Naysayers who thought it was risky business having Tom Cruise take on the hair-metal classics of the rock era might be surprised at the gusto he gives in Rock of Ages, the big-screen adaptation of the big-timing Broadway musical. As any good actor will tell you, losing yourself in the role is key – and Cruise, as Stacee Jaxx, does exactly that with his numbers on the jukebox soundtrack. “Pour Some Sugar on Me” is probably too clean-cut for the Gen Xers who can’t see Jerry Maguire blasting testosterone into a Def Leppard sex song, but Cruise is convincing – and completely unrecognizable – as a grunge-rocker that can, yes, sing. Even better, vocally, is the way he reaches for some high notes on “Paradise City” like someone kicked him in the balls.
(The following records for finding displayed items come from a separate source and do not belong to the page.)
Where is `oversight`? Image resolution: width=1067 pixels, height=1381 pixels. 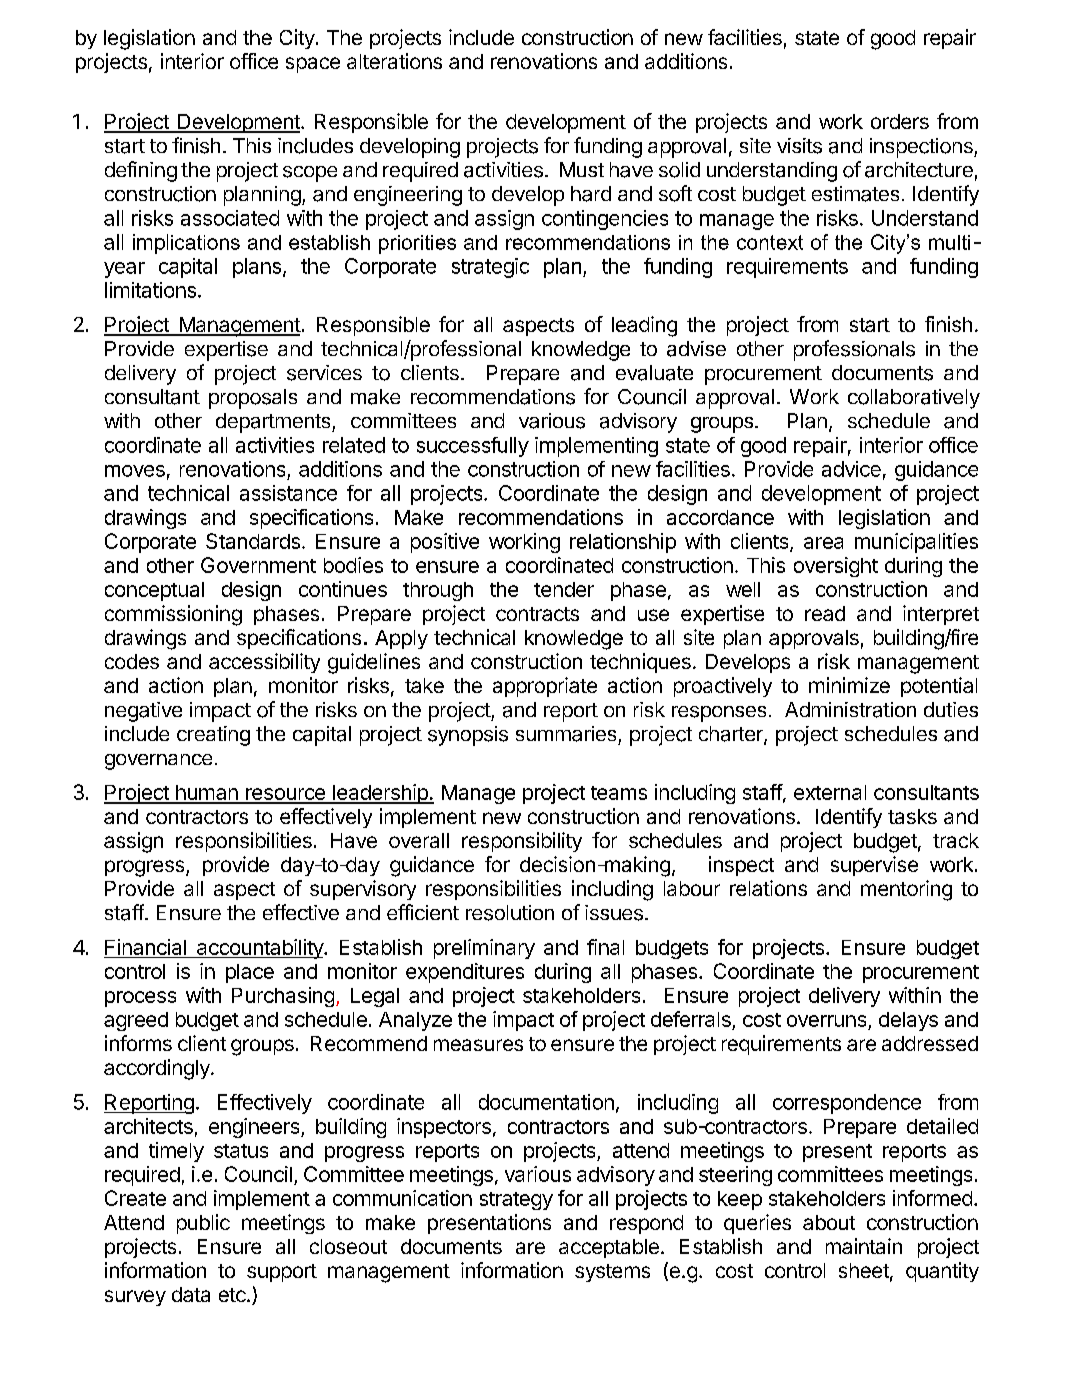
oversight is located at coordinates (836, 567).
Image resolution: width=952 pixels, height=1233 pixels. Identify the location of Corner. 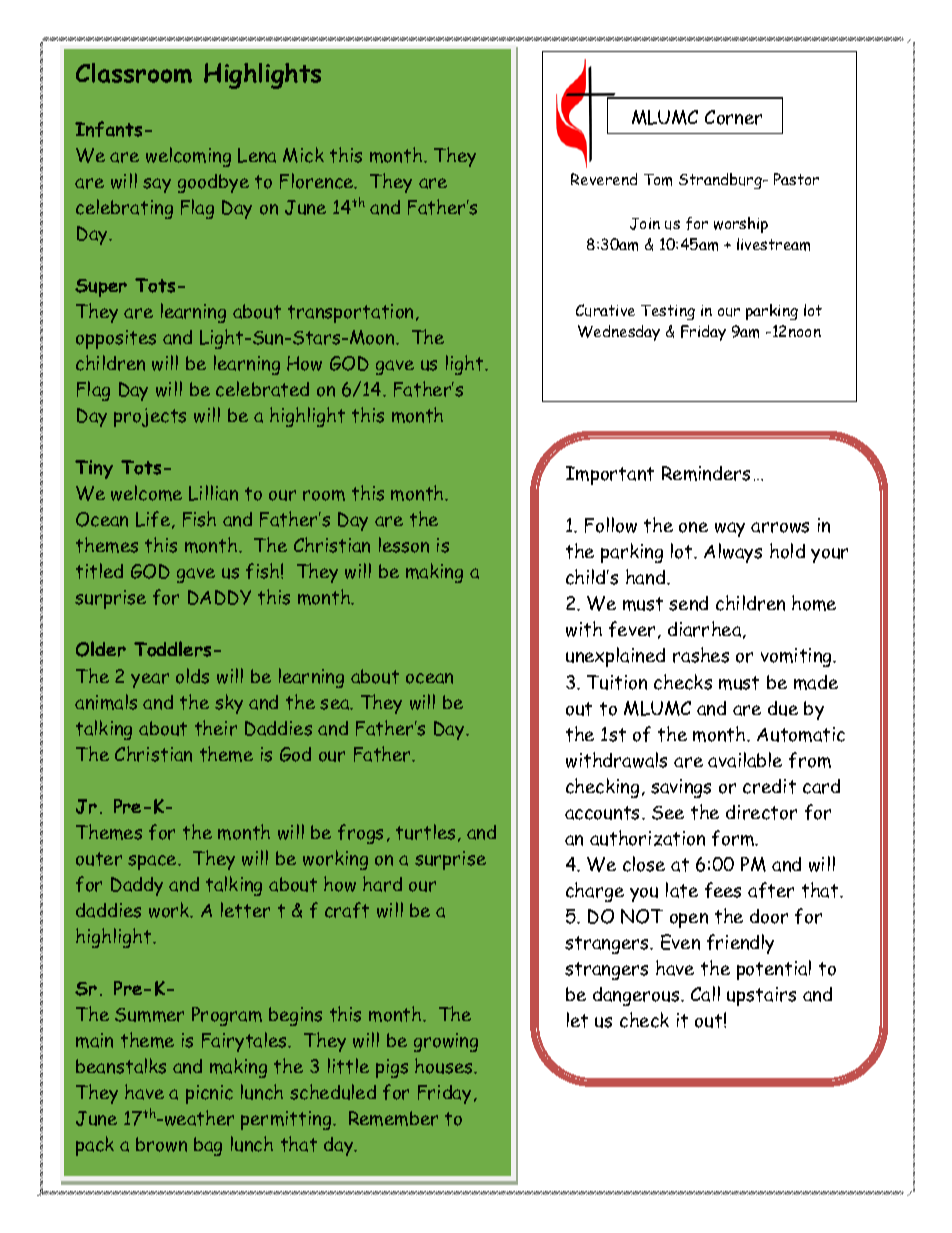
(733, 117).
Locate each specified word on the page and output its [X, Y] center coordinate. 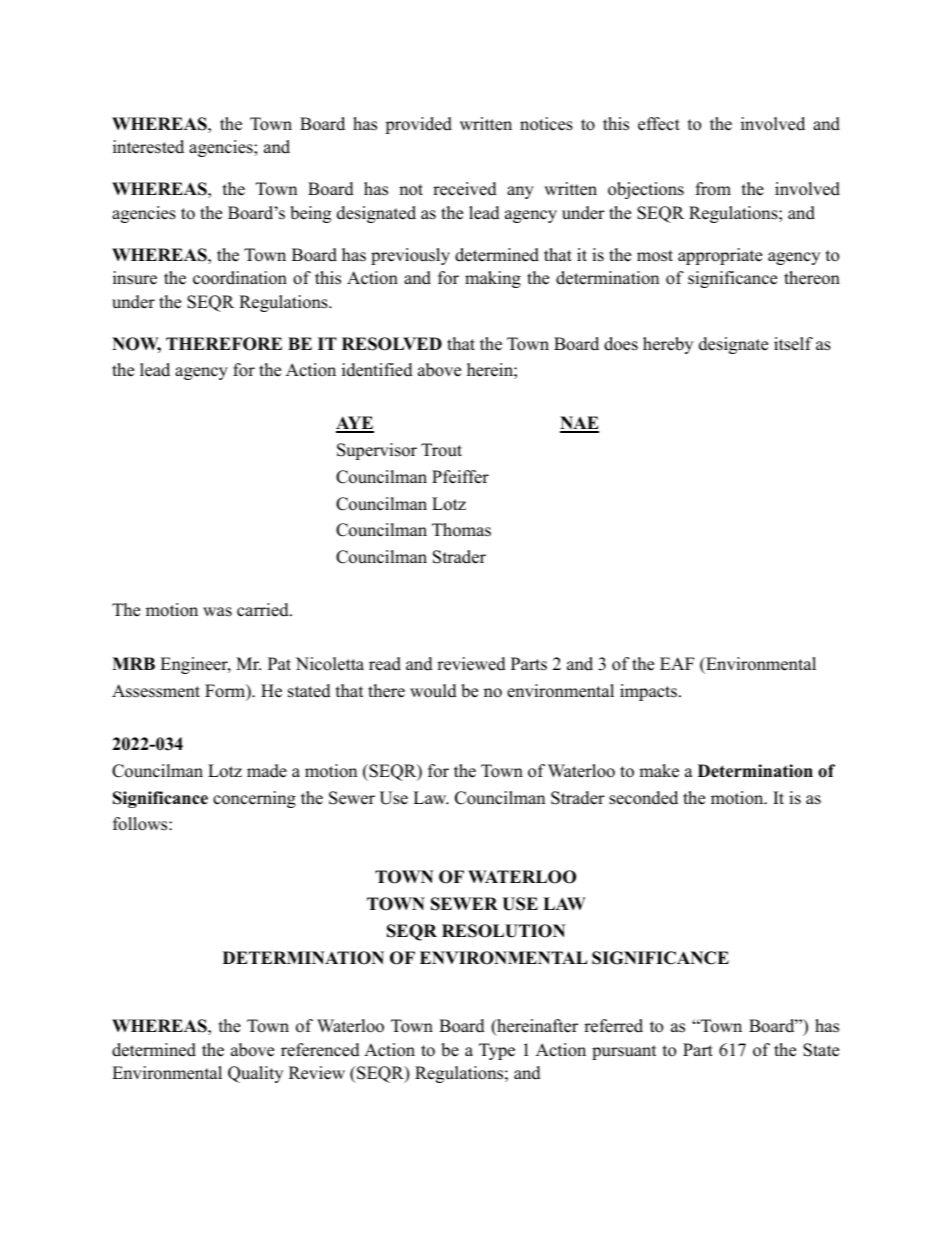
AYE [355, 424]
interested [148, 147]
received [465, 189]
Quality [255, 1074]
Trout [441, 450]
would [433, 691]
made [267, 771]
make [659, 771]
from [713, 189]
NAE [579, 424]
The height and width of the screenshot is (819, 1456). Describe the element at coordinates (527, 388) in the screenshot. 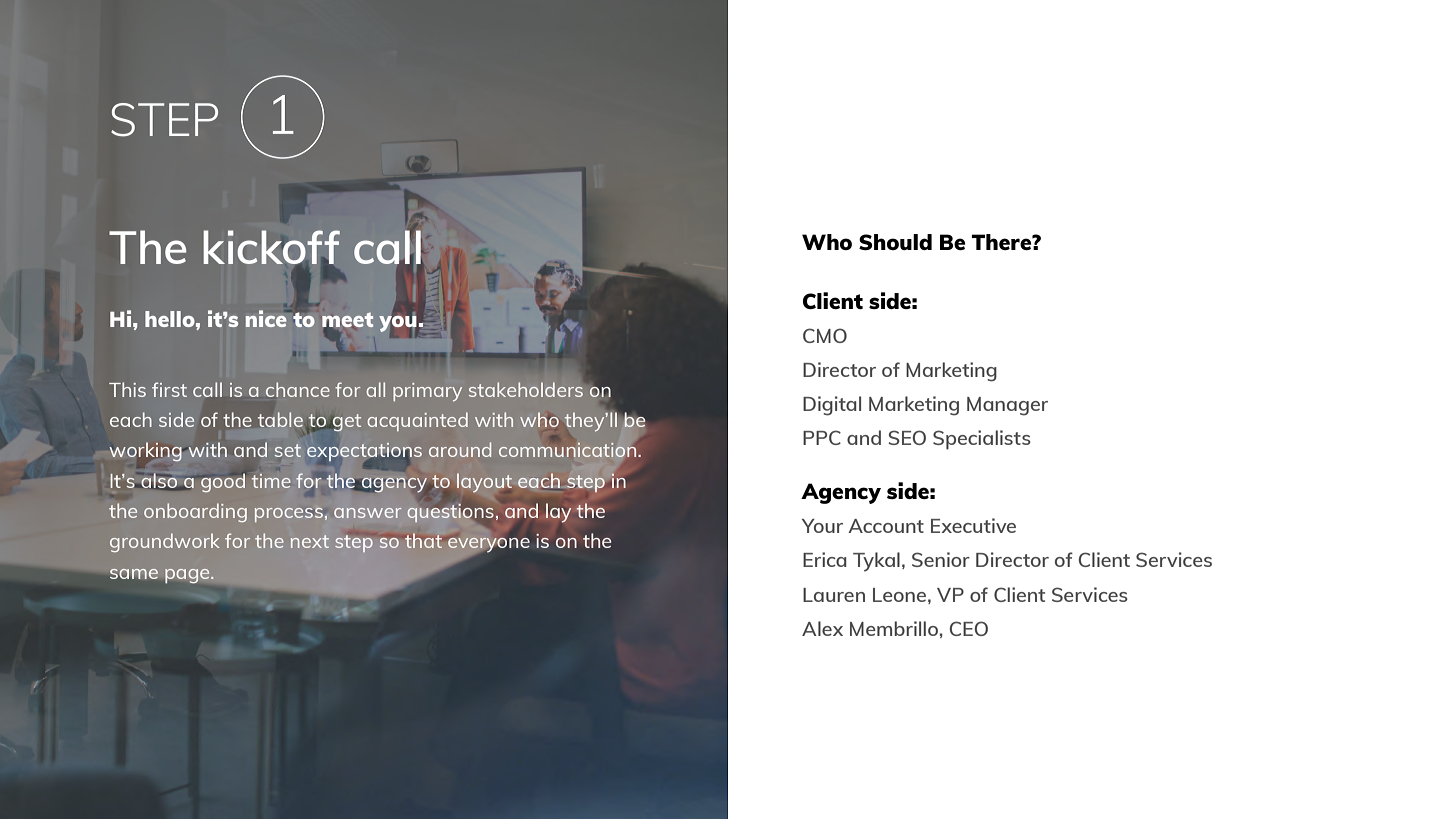

I see `stakeholders` at that location.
Catherine Zeta-Jones has a darn good time doing her best Pat Benatar on “Hit Me With Your Best Shot,” and her energy is infectious. Less appealing is Julianne Hough on … just about all her songs. Hough’s not a bad singer, but she’s no Lea Michele – no matter how hard she tries. So when Mary J. Blige drops in halfway through “Harden My Heart” like a drama-defeating Jesus to a down-and-out Hough – Hail Mary, full of grace! – she’s saving more than she knows: With her soulful “Shadows of the Night” and sassy “Any Way You Want It,” she shows everyone how it’s done.

Grade: B

 

Regina Spektor- What We Saw from the Cheap Seats

With 2006’s Begin to Hope, Regina Spektor stepped out from the shadows of the hipster underground for some pop-world reach. That career opus struck a fine balance that its follow-up, Far, overworked into vanilla mediocrity. Her sixth disc, What We Saw from the Cheap Seats, is not only a significant upswing on Far for the Soviet-born singer – and much more comfortable in being straight-up strange – but it shows that Hope wasn’t a one-time fluke: Spektor doesn’t repress her idiosyncrasies (she beat boxes, speaks in an Italian tongue and lips a marching band) and finds ways to work them more naturally into the handsomely stitched fabric without neutering herself. Of course, it helps having straighter-edged sentiments of endearing candor, like those of “The Party” or “How,” to break up the queerness of her ode to a mass murderer on “Oh Marcello” and the eerie museum narrative “All the Rowboats.” Even without “Firewood,” a beautiful ballad bringing her back down to earth that warmly concludes “there’s still no cure for crying,” there’s no second-guessing it: This is Regina Spektor’s best album ever.